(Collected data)
┄┄┄┄┄┄┄┄┄┄
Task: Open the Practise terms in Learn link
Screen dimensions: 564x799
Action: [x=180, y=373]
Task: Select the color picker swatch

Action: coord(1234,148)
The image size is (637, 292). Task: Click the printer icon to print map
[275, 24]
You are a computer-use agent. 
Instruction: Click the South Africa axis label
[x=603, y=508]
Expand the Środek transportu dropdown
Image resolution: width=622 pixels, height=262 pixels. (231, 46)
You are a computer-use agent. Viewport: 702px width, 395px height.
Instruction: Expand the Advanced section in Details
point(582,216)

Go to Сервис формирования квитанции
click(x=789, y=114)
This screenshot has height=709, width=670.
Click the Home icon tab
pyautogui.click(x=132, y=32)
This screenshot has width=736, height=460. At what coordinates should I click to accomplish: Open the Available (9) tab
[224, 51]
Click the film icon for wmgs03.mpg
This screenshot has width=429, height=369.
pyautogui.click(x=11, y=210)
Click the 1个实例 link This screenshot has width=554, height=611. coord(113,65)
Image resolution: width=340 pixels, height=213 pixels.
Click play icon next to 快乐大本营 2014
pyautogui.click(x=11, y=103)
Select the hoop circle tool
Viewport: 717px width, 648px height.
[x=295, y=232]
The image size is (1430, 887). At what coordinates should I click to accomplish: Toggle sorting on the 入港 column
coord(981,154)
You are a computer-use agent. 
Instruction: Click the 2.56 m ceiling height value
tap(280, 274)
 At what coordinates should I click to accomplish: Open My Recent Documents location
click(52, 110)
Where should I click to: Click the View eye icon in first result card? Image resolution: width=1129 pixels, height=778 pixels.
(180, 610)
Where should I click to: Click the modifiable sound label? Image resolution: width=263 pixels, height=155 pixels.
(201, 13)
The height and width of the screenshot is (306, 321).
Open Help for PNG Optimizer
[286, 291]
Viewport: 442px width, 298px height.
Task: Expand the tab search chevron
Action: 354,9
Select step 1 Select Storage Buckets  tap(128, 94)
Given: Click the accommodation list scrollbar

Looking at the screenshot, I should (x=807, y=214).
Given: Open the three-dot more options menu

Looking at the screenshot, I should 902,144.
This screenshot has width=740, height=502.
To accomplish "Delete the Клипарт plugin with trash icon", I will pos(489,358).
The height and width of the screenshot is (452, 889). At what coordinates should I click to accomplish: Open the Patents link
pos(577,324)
┄┄┄┄┄┄┄┄┄┄
**TASK STATEMENT:**
The records above should be repeated exactly. Print them all.

**YOUR RESPONSE:**
Task: Open the Practise terms in Learn link
Screen dimensions: 564x799
Action: [x=180, y=373]
Task: Select the color picker swatch

Action: coord(1234,148)
The image size is (637, 292). Task: Click the printer icon to print map
[275, 24]
You are a computer-use agent. 
Instruction: Click the South Africa axis label
[x=603, y=508]
Expand the Środek transportu dropdown
Image resolution: width=622 pixels, height=262 pixels. (231, 46)
You are a computer-use agent. Viewport: 702px width, 395px height.
Instruction: Expand the Advanced section in Details
point(582,216)

Go to Сервис формирования квитанции
click(x=789, y=114)
This screenshot has height=709, width=670.
Click the Home icon tab
pyautogui.click(x=132, y=32)
This screenshot has width=736, height=460. At what coordinates should I click to accomplish: Open the Available (9) tab
[224, 51]
Click the film icon for wmgs03.mpg
This screenshot has width=429, height=369.
pyautogui.click(x=11, y=210)
Click the 1个实例 link This screenshot has width=554, height=611. coord(113,65)
Image resolution: width=340 pixels, height=213 pixels.
Click play icon next to 快乐大本营 2014
pyautogui.click(x=11, y=103)
Select the hoop circle tool
Viewport: 717px width, 648px height.
[x=295, y=232]
The image size is (1430, 887). At what coordinates should I click to accomplish: Toggle sorting on the 入港 column
coord(981,154)
You are a computer-use agent. 
Instruction: Click the 2.56 m ceiling height value
tap(280, 274)
 At what coordinates should I click to accomplish: Open My Recent Documents location
click(52, 110)
Where should I click to: Click the View eye icon in first result card? Image resolution: width=1129 pixels, height=778 pixels.
(180, 610)
Where should I click to: Click the modifiable sound label? Image resolution: width=263 pixels, height=155 pixels.
(201, 13)
The height and width of the screenshot is (306, 321).
Open Help for PNG Optimizer
[286, 291]
Viewport: 442px width, 298px height.
Task: Expand the tab search chevron
Action: 354,9
Select step 1 Select Storage Buckets  tap(128, 94)
Given: Click the accommodation list scrollbar

Looking at the screenshot, I should (x=807, y=214).
Given: Open the three-dot more options menu

Looking at the screenshot, I should 902,144.
This screenshot has width=740, height=502.
To accomplish "Delete the Клипарт plugin with trash icon", I will pos(489,358).
The height and width of the screenshot is (452, 889). At what coordinates should I click to accomplish: Open the Patents link
pos(577,324)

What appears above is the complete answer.